The main point of Deputy Norton's amendment was to put the onus on the Minister of adding to the list.

My recollection is that the Taoiseach said that perhaps Deputy Norton would look upon amendment No. 65 as being moved by the Government in the direction of meeting what the Deputy wanted, and that it was then decided to discuss No. 25 on its merits, and discuss No. 65 when it arose.

I should not like it to be thought that I said that it was going to meet Deputy Norton's intention exactly. The point was that I had already indicated this double line of approach, namely, unanimity, plus the Minister, without the House, and non-unanimity, plus the Minister, plus the House. In addition to that, Deputy Norton was talking about liquid sound advances, and I had more or less regarded these as a sort of security that might possibly come in, in connection with the present amendment, but I was not too sure whether they could. There was the question of whether liquid sound advances were of a type to be considered as security. I suggested that when we came to the Government proposals we would take these three things into account, and I had two of them in mind at the time of Deputy Norton's amendment.

Amendment No. 65, by leave, withdrawn.
SECTION 58.
Question proposed: "That Section 58 stand part of the Bill."

On the section, Sir, I understood that it was agreed that the Government should get the Committee Stage of this Bill to-day. Now, Section 58 covers quite a new matter and a very large subject. Would it be acceptable to the Government to recommit this section? I understand that it is possible to recommit a Bill in connection with one section.

If the House so desires, but we do not proceed section by section on Report.

Would it be agreed, on Report Stage, to recommit that section? There may be a very long discussion on it.

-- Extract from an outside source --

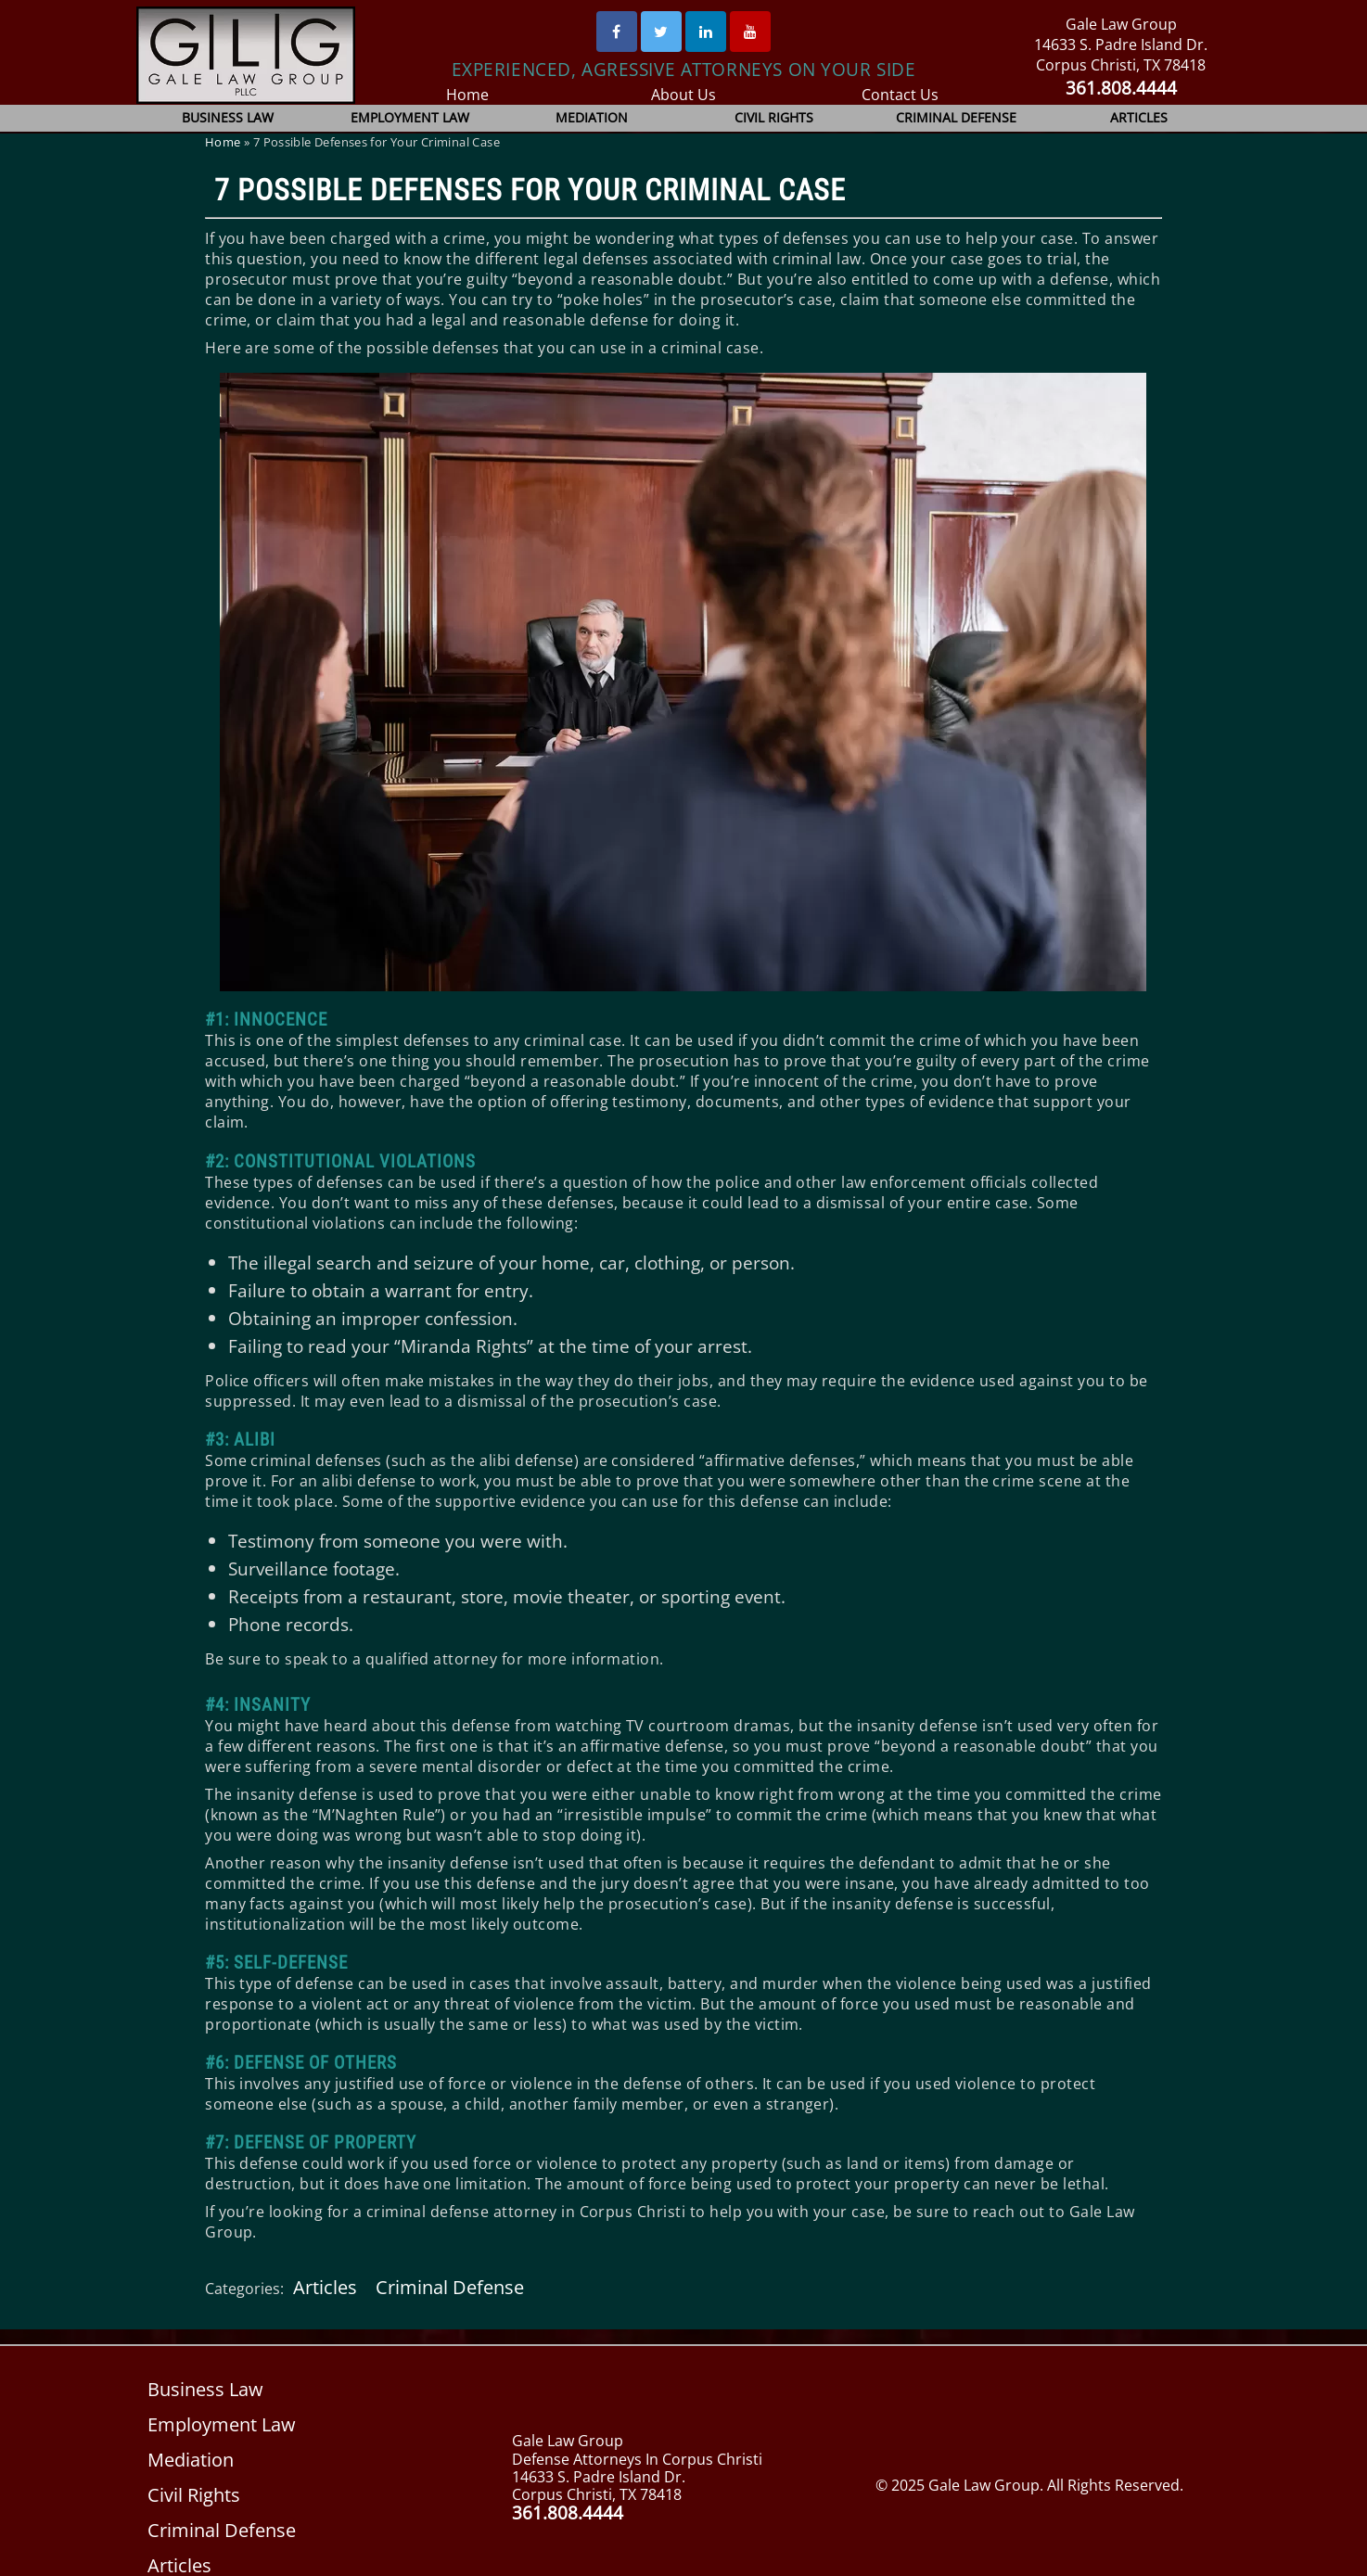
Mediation (592, 117)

I understand that it has been agreed already with the Leader of the Labour Party to recommit the Schedule, in respect of some amendments he has moved to it.

Amendment No. 66.

What I understand is that Deputy Norton has asked to re-submit his amendment on Report.

Yes, on the question of parity.

I think I am right in saying that it was agreed that the Government should get the Committee Stage of this Bill to-day.

Why not recommit the section for report? There is not much time to discuss it now. It deals with hire-purchase and has very little to do with a central bank.

I shall have some comment to make on the Recommittal Stage arising out of remarks made by the Minister about hire-purchase.

Agreed to.

Sections 59, 60 and 61 agreed to.
FIRST SCHEDULE.
Amendment No. 66 not moved.

Amendment No. 67 is out of order.

I understood that the Schedule was tied up to a particular section which says that certain parts of the Currency Act shall be repealed or amended in particular ways. Anybody who will hereafter take this measure and have to construe it before the courts will find set out in the Schedule a number of amendments repealing Acts, but that there are other amendments being made which are not in the Schedule. There are two sections which make changes in the Currency Act and they are not referred to at all in the Schedule.

And the Deputy thinks these should be included?

Yes. Take Section 63. That is one section referred to in the Schedule. There are other amendments carried to that section in the body of the Bill and they are not referred to at all.

The same thing applies to the section dealing with the repeal of part of the Bank of Ireland Act. That is not referred to in the Schedule either.

I will look into that.

Question put and agreed to.
Second and Third Schedules and Title agreed to.
Bill reported with amendments.

When is it proposed to take the Report Stage?

On Wednesday fortnight.

Will the Minister undertake to give us ten days between the receipt of Government amendments and the taking of the Fourth Stage?

It may be a good while before I am ready for the Report Stage, so that I think the Deputy will have ample time. If not, I will be glad to extend time.

Report Stage ordered for Wednesday, June 17th, 1942.

Is the House meeting on Wednesday fortnight or on Wednesday three weeks?

I understood on Wednesday fortnight, but that can be settled on Monday next.

The Dáil adjourned at 1.55 p.m. until 3 p.m. on Monday, 1st June, 1942.